En ese fugaz momento al final de la jornada, o en el café solitario que disipa cualquier preocupación, busco en la mochila el cuaderno de viaje para plasmar el momento y ahí estoy yo, pinceles en mano, dejándome llenar por lo que vibra alrededor. Tal vez es más una necesidad de expresión que un ejercicio artístico rutinario, pero la verdad es que nunca es fácil dar la primera pincelada, y más cuando se trata de captar las primeras impresiones que se vienen a través de los sentidos, donde todo debe de ser espontaneidad y verdad.
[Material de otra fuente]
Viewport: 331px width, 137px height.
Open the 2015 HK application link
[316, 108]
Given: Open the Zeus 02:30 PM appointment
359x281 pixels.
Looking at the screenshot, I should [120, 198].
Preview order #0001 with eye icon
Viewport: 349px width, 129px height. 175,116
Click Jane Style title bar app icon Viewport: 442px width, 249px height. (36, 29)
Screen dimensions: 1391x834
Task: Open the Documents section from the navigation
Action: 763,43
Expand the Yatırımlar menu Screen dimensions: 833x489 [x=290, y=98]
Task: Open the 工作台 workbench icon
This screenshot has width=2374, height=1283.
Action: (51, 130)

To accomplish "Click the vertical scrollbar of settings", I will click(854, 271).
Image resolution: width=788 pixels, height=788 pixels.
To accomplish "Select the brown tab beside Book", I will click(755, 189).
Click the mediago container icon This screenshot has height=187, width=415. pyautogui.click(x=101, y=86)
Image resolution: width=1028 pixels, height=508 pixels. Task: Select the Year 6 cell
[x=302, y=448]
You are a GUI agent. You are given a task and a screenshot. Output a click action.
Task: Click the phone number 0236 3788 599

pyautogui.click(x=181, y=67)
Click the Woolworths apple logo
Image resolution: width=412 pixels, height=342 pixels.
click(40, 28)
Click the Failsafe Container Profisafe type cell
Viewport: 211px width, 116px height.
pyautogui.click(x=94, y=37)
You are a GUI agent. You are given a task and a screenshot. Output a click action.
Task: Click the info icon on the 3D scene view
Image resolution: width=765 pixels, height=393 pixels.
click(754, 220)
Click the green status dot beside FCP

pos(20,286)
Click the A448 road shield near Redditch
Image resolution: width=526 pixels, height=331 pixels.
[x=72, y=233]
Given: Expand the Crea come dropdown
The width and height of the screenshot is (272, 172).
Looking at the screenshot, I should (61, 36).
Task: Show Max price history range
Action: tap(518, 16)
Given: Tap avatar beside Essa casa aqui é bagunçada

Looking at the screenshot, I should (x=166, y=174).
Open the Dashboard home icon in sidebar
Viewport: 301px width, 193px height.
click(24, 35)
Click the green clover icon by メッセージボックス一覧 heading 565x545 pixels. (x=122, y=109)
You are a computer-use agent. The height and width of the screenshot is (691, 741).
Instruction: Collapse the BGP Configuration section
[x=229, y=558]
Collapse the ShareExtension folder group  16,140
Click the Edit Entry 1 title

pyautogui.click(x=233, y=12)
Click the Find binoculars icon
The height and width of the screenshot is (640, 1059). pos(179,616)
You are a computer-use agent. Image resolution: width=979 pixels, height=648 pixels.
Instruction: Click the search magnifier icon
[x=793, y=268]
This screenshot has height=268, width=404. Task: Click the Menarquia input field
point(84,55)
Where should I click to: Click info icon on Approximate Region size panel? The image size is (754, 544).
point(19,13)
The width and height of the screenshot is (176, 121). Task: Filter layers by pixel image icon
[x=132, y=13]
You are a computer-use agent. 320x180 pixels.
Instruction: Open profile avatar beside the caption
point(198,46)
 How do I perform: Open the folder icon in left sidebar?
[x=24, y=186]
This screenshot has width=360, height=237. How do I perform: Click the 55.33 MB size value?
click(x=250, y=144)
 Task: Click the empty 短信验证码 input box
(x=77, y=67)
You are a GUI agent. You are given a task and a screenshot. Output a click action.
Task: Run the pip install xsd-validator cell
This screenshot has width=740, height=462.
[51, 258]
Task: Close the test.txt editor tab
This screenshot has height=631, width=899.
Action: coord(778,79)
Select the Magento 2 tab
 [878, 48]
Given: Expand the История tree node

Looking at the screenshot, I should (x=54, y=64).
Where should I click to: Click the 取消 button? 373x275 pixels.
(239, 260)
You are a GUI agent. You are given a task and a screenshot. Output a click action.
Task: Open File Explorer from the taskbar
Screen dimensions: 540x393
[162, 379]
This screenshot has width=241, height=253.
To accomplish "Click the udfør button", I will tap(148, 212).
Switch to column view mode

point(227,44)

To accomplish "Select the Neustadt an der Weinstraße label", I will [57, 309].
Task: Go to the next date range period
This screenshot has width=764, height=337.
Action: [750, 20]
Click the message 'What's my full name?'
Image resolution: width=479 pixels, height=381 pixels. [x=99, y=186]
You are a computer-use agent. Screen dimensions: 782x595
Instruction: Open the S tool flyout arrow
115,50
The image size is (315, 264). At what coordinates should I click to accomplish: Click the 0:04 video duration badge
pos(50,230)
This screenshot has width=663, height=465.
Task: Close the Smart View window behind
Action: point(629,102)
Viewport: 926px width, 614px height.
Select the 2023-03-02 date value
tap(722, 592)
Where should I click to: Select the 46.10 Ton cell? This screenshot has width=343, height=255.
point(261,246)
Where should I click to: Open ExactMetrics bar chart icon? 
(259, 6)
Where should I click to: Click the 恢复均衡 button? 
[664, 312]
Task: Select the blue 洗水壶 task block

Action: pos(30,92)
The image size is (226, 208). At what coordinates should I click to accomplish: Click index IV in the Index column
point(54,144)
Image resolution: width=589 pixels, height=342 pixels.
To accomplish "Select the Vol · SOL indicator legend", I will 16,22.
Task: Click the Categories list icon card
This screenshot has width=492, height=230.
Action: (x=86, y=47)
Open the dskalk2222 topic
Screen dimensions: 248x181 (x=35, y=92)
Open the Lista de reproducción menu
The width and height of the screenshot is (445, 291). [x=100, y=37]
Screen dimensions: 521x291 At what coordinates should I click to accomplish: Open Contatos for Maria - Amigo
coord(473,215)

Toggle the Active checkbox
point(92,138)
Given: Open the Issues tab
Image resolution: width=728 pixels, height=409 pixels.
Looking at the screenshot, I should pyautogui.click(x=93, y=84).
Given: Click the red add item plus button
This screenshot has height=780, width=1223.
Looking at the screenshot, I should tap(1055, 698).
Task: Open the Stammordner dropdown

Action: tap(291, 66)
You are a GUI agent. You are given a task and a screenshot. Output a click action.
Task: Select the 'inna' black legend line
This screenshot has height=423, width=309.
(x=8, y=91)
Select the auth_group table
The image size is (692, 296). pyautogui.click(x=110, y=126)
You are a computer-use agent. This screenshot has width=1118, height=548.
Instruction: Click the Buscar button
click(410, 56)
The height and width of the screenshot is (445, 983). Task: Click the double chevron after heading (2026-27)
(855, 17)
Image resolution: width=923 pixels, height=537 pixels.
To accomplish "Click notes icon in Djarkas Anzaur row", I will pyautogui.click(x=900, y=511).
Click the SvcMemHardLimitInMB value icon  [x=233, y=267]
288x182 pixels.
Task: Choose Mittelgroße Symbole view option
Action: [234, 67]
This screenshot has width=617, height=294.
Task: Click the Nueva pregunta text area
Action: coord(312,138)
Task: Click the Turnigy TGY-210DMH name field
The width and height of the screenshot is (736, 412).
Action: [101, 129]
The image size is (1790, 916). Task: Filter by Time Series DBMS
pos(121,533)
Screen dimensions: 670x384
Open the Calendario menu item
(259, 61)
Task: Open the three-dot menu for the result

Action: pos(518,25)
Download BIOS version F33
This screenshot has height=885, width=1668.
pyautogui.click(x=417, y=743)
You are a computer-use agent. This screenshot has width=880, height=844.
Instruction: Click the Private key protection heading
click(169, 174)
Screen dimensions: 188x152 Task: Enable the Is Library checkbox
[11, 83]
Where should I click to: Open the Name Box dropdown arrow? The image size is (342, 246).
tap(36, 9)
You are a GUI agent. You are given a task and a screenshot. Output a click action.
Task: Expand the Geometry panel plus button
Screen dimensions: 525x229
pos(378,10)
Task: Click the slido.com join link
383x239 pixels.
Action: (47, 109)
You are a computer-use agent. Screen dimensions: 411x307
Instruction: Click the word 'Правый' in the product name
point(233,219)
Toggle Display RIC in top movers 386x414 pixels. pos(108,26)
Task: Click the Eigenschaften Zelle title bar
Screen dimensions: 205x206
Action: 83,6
Poco a poco el papel deja el inmaculado blanco original y se impregna de los matices otoñales que tanto me gustan: son los tonos dorados del atardecer y las noches claras de luna sobre los pinos donde el misterioso ambiente parece provenir de una leyenda de Bécquer.
Otras veces se trata de una mar de verdes ramas que se matizan de ocres como un feliz desafío para quien sea capaz de aceptar el reto de atrapar lo fugaz del momento. No hay que pintar con el cerebro sino con el corazón, porque es el que sabe de sentimientos sin los que de poco sirven los trazos carentes de vida, por muy perfectos y medidos que éstos sean.
Entre los silentes troncos o las ramas caídas en tierra, la luz del sol calienta lo justo sin llegar al sofocante calor de los meses pasados. Ahí es cuando renace la vida y el color que me acompañan desde que viera por primera vez el mundo un 27 de Septiembre, justo cuando el Otoño se estrena.